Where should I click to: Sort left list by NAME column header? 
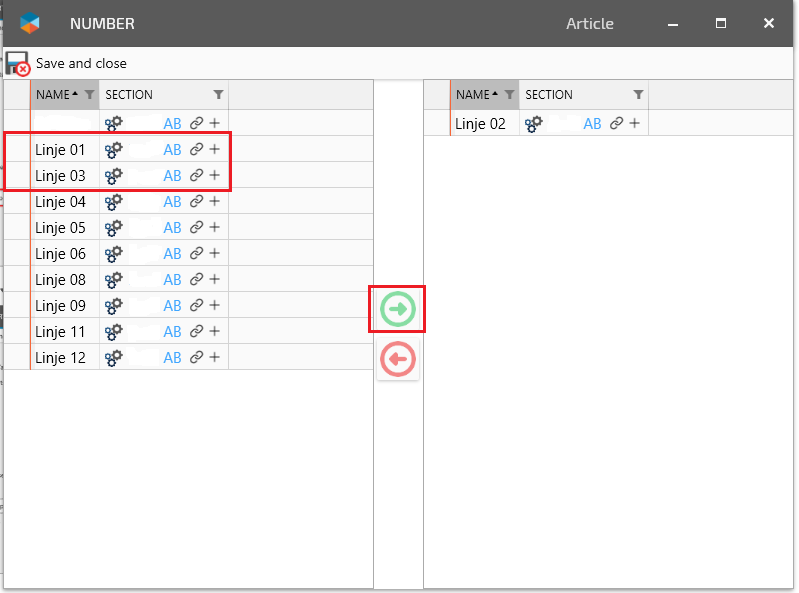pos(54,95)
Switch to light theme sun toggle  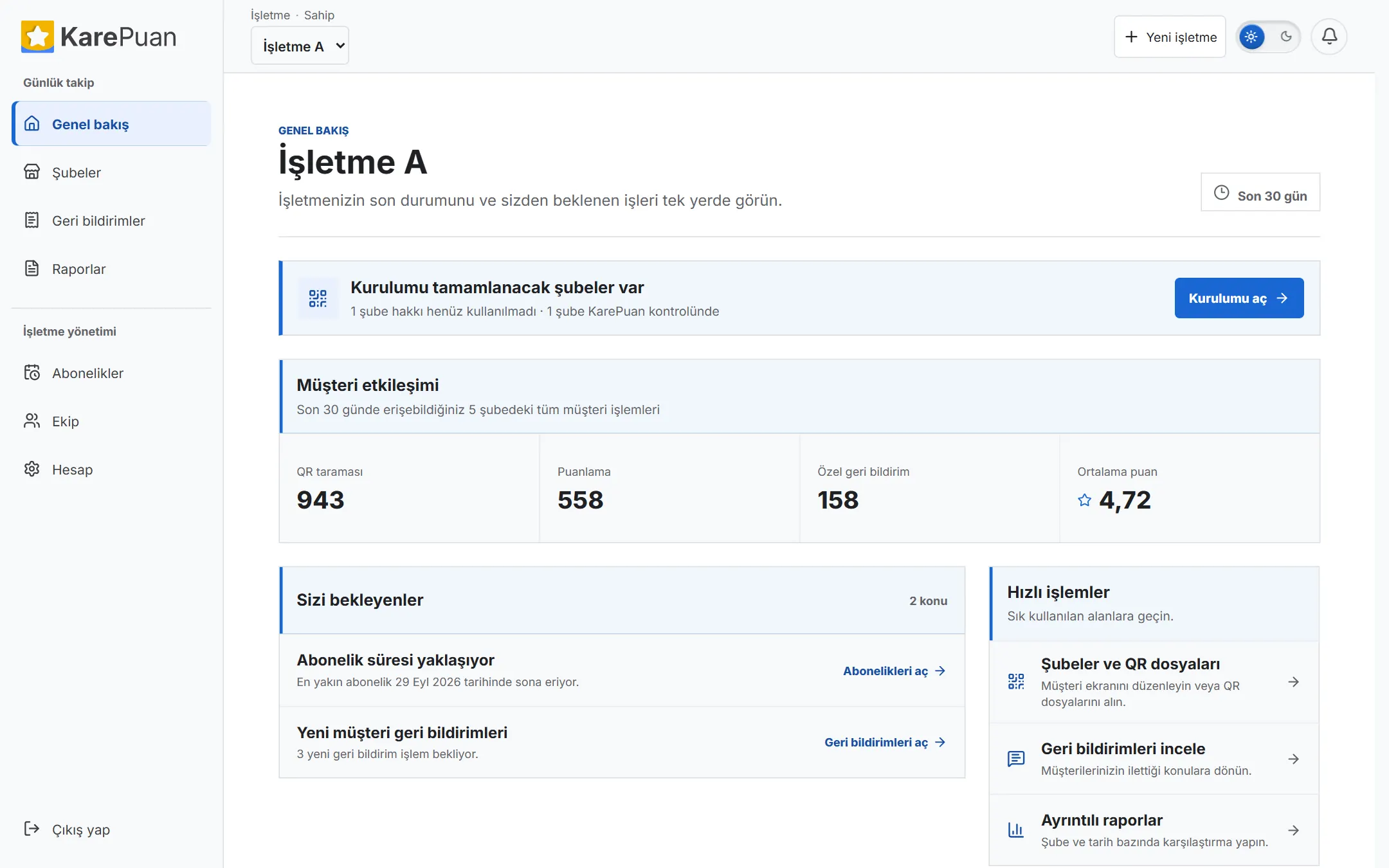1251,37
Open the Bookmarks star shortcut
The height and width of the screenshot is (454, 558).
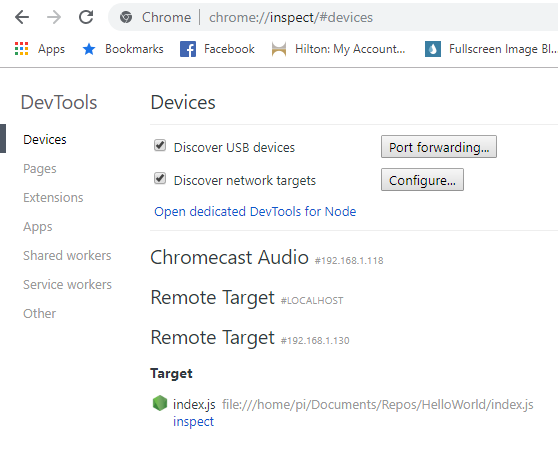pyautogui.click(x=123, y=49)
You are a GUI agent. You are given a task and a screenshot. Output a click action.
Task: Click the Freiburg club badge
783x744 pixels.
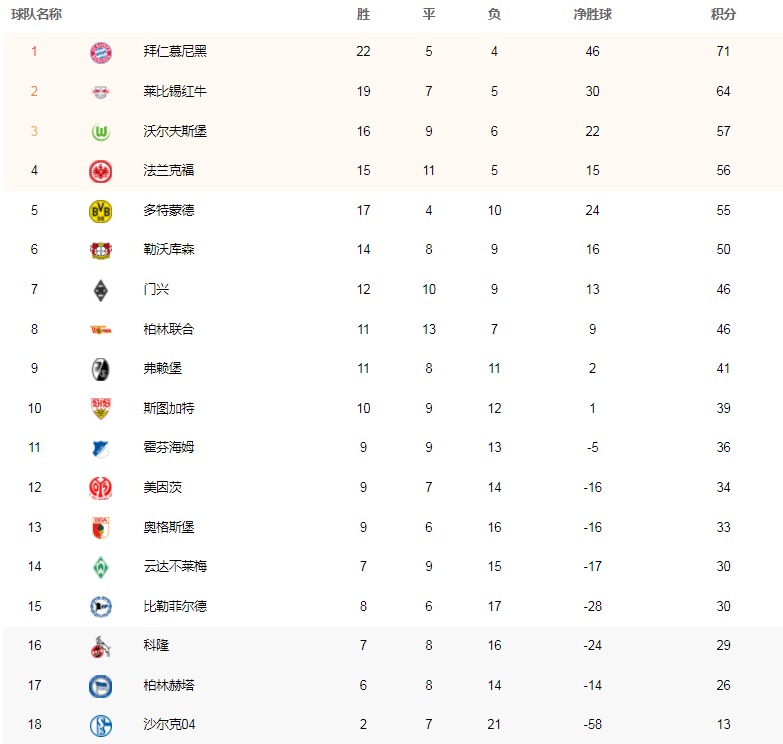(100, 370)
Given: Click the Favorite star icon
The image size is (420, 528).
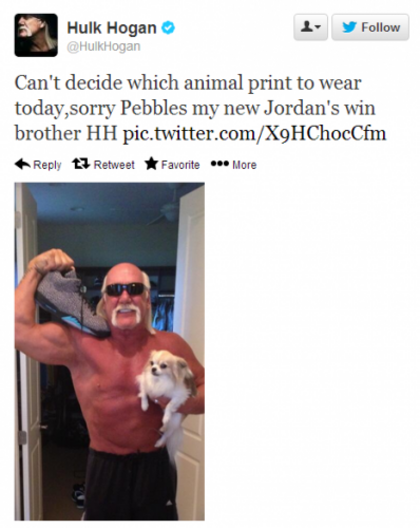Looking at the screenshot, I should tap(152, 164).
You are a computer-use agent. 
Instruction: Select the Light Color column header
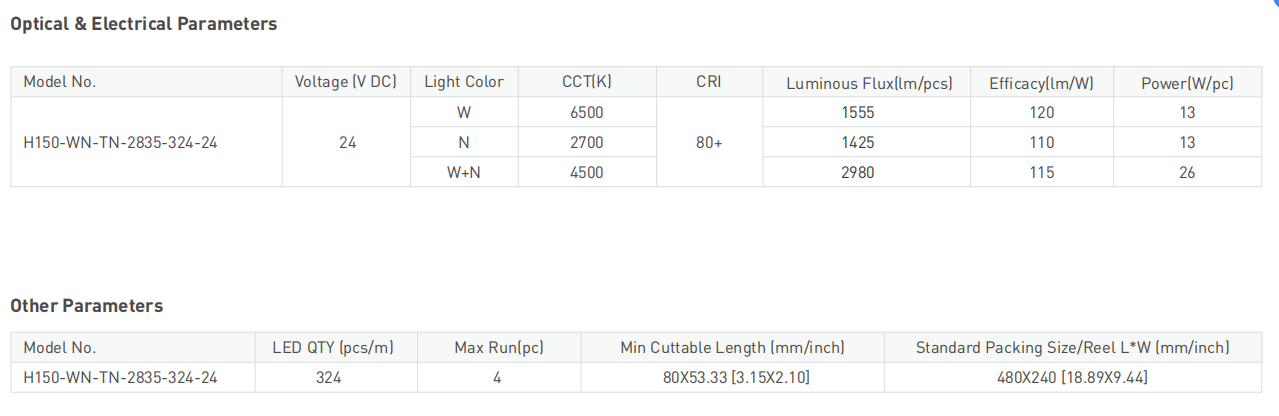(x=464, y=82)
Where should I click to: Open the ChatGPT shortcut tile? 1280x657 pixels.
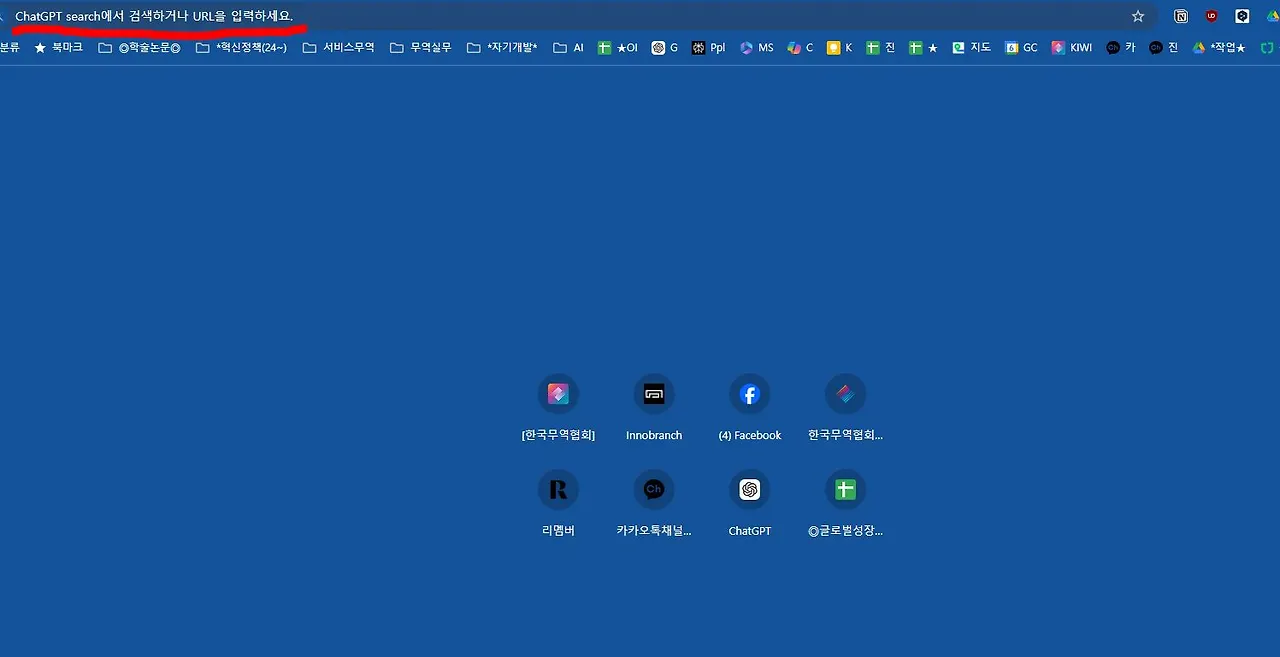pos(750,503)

◆ ◆ ◆ ◆ ◆

- About this task
Quote, without alteration, the lines running from the line containing "Task: Click the Freiburg club badge" to the last line of the entries, and include no pictures.

- Exercise solution
Task: Click the Freiburg club badge
783x744 pixels.
(100, 370)
Given: Click the Favorite star icon
The image size is (420, 528).
Looking at the screenshot, I should tap(152, 164).
You are a computer-use agent. 
Instruction: Select the Light Color column header
(x=464, y=82)
Where should I click to: Open the ChatGPT shortcut tile? 1280x657 pixels.
pos(750,503)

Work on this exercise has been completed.